Luxury goods makers prefer not only to differentiate from mainstream goods on price, but also to maximize current profit margins. This approach typically results in high prices and low volumes, but the company extracts as much value as possible from each customer. It works best when customers are not price sensitive — difficult to achieve with pizzas, but relatively straightforward with luxury items, given their uniqueness and the wealth of their clientele. Apple and Microsoft also exemplify this approach in their own ways: both benefit from consumers with low price sensitivity and, as a result, are among the most profitable companies in the world, combining high margins with significant volumes. Apple, notably, has deliberately sacrificed market share because it calculates that maximizing margins with its loyal customer base is more profitable than winning a market share battle at a reduced price point.

Survival pricing is another strategy, typically seen in declining industries. A current example is OPEC. Faced with declining prices and volumes due to the expansion of hydraulic fracturing in Western nations, OPEC flooded the oil markets, driving down the price of crude. OPEC — particularly Saudi Arabia — has very low per-barrel production costs, enabling it to sell oil at prices that fracking-dependent producers simply cannot match. OPEC is using a survival strategy, leveraging its competitive advantage in production cost to push higher-cost competitors out of an overcrowded market. Once that is accomplished, it can cut production and raise prices. This is effectively a predatory pricing practice, which is illegal in most countries; however, variations on this theme can be observed in struggling industries, where companies price low for market share in hopes of outlasting their competitors.

For a new product, two approaches are particularly relevant. Penetration pricing is used to build market share by undercutting existing players at equivalent quality levels. A company introducing a new energy drink, for instance, might use penetration pricing to undercut Red Bull and attract more price-sensitive customers. Penetration pricing is often a temporary strategy to build share and encourage consumers to try the product, giving a company with no established customer base the opportunity to gain a foothold in the market.

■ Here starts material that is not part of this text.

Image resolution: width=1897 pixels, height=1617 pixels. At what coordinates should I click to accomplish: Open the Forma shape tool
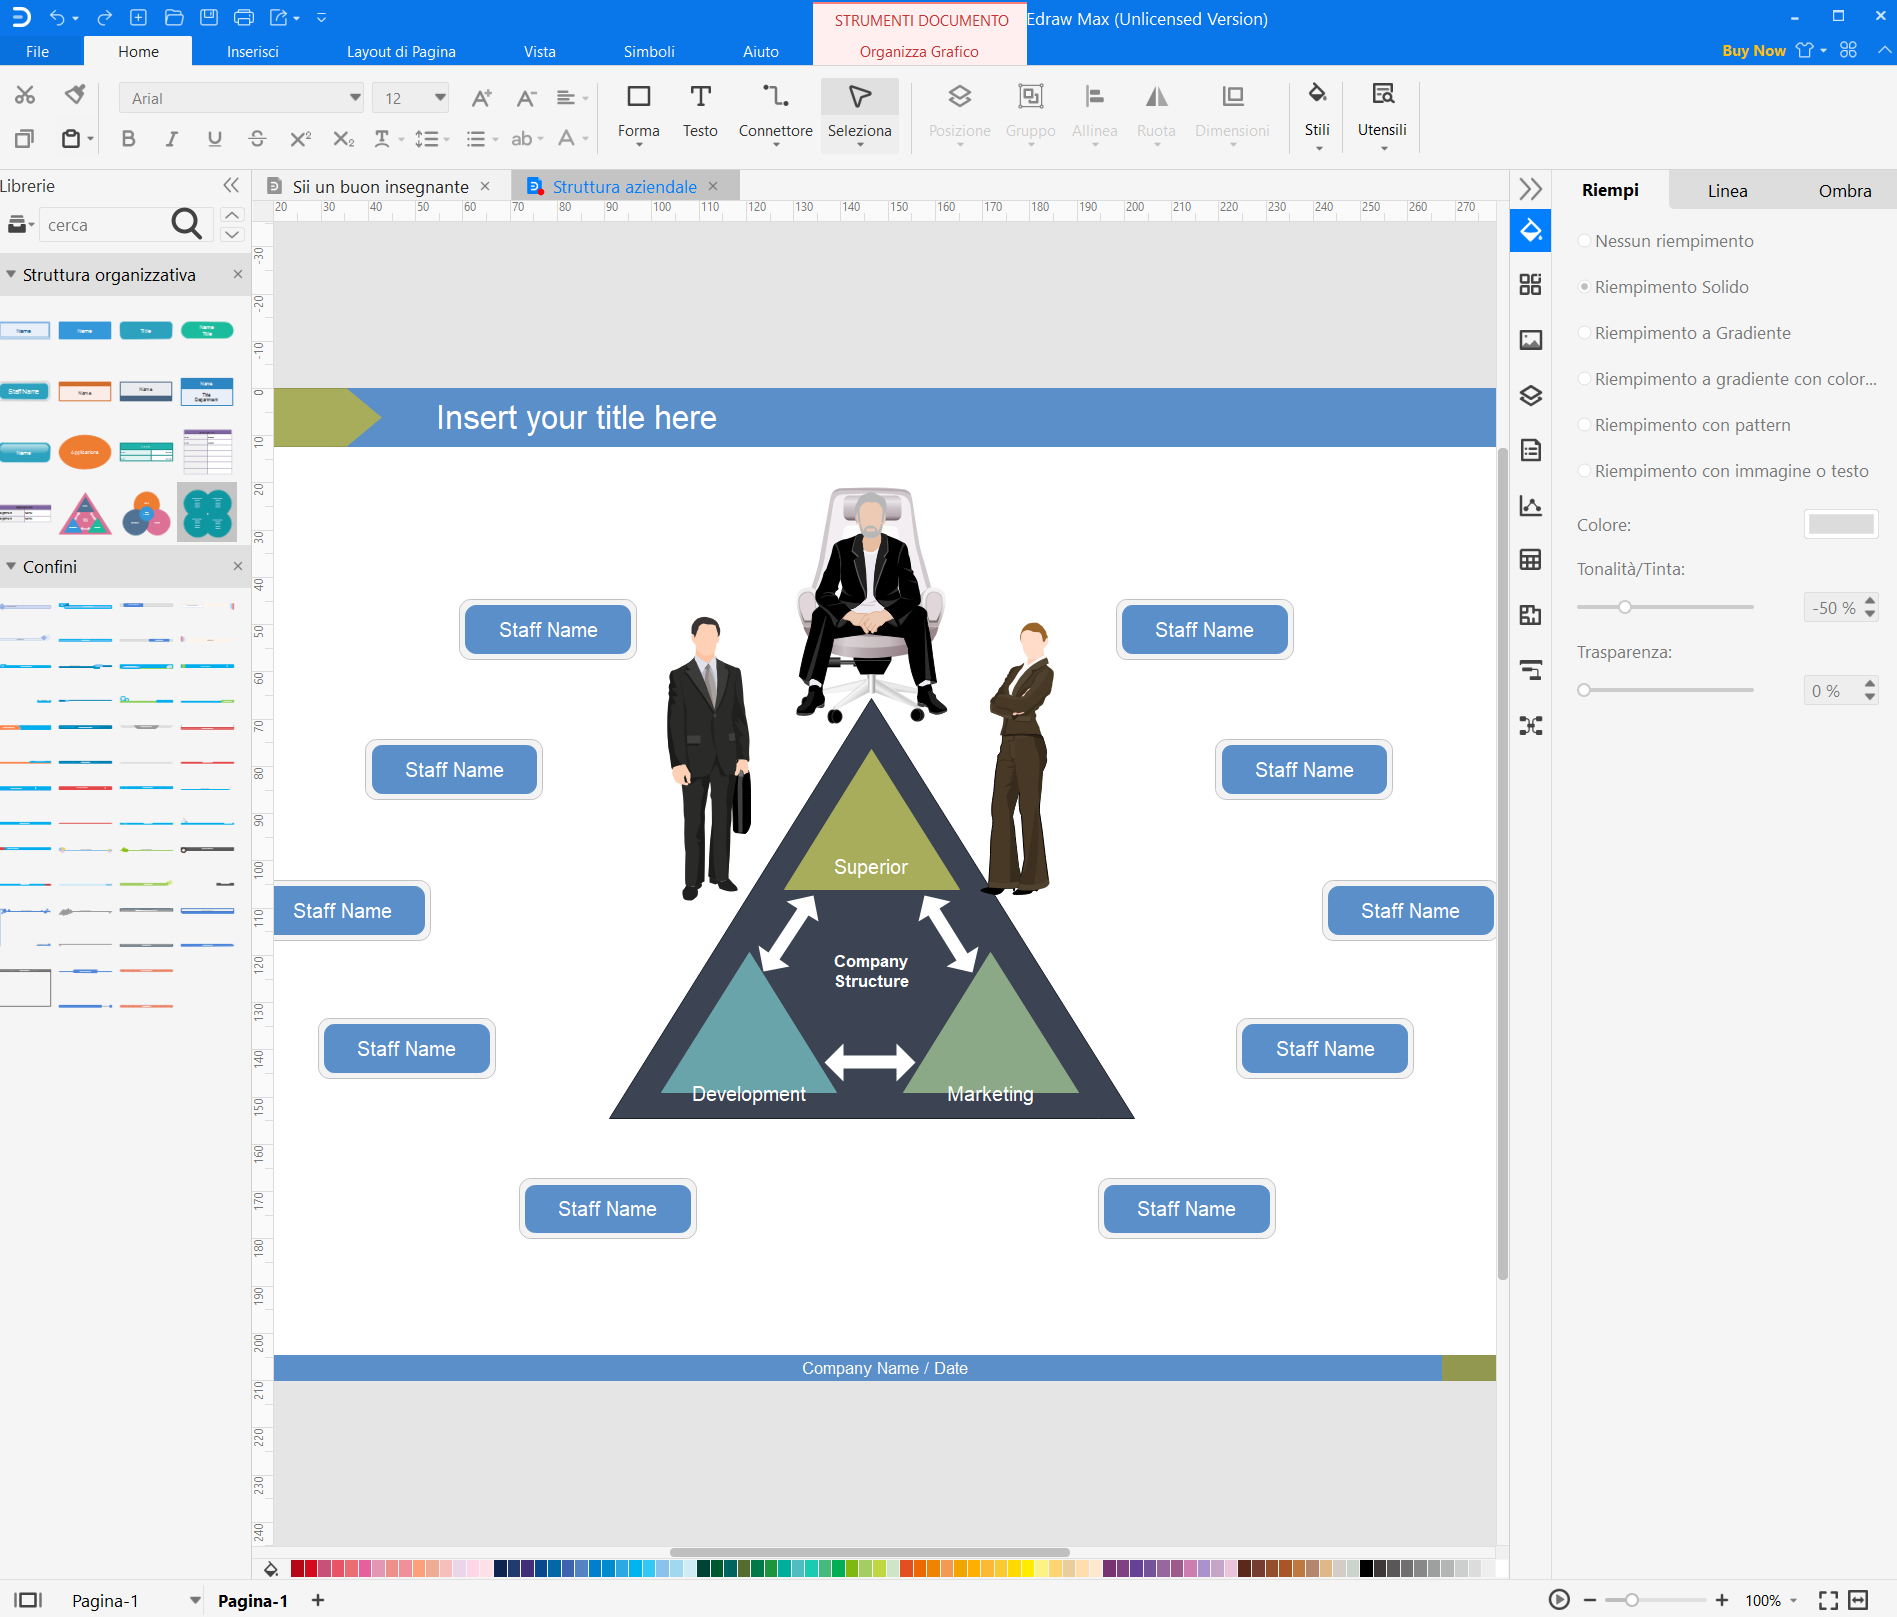[x=638, y=110]

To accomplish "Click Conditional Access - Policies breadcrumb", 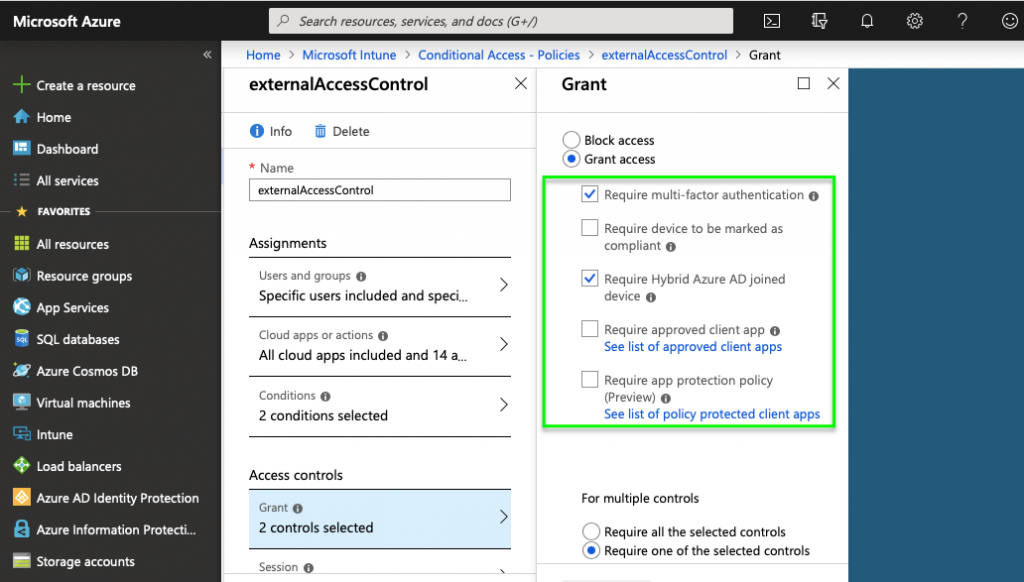I will [x=498, y=55].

Skim pricing is the approach associated with Apple. It sets prices high to attract customers who are either not price sensitive or who are early adopters unwilling to wait for competition to drive prices down. In some situations, a company may not yet have the capacity to produce high volumes, effectively requiring it to pursue high margins from a limited customer base. Skim pricing is well suited to these circumstances.

Discounting is a means of adjusting the normal price downward in order to stimulate higher demand. The type and magnitude of a discount can be informed by the demand curve. Quantity discounts are often offered because companies typically have a fixed production capacity, and any unused capacity represents a deadweight loss on their investment. Discounts provide an incentive for bulk buying, helping the company sell closer to capacity.

Seasonal discounts are used to move goods with seasonal demand patterns, and they are especially important for perishable goods. Valentine's Day chocolates are a useful example: chocolate does not keep indefinitely, and demand for heart-shaped boxes collapses after February 14th. Remaining unsold stock is therefore sold at a discount to induce consumers to choose that seasonal product over all other chocolate options. Such discounts are generally used to attract business that would otherwise be slow. The bar happy hour is a variant of this logic — lower prices encourage some consumers to drink during off-peak hours.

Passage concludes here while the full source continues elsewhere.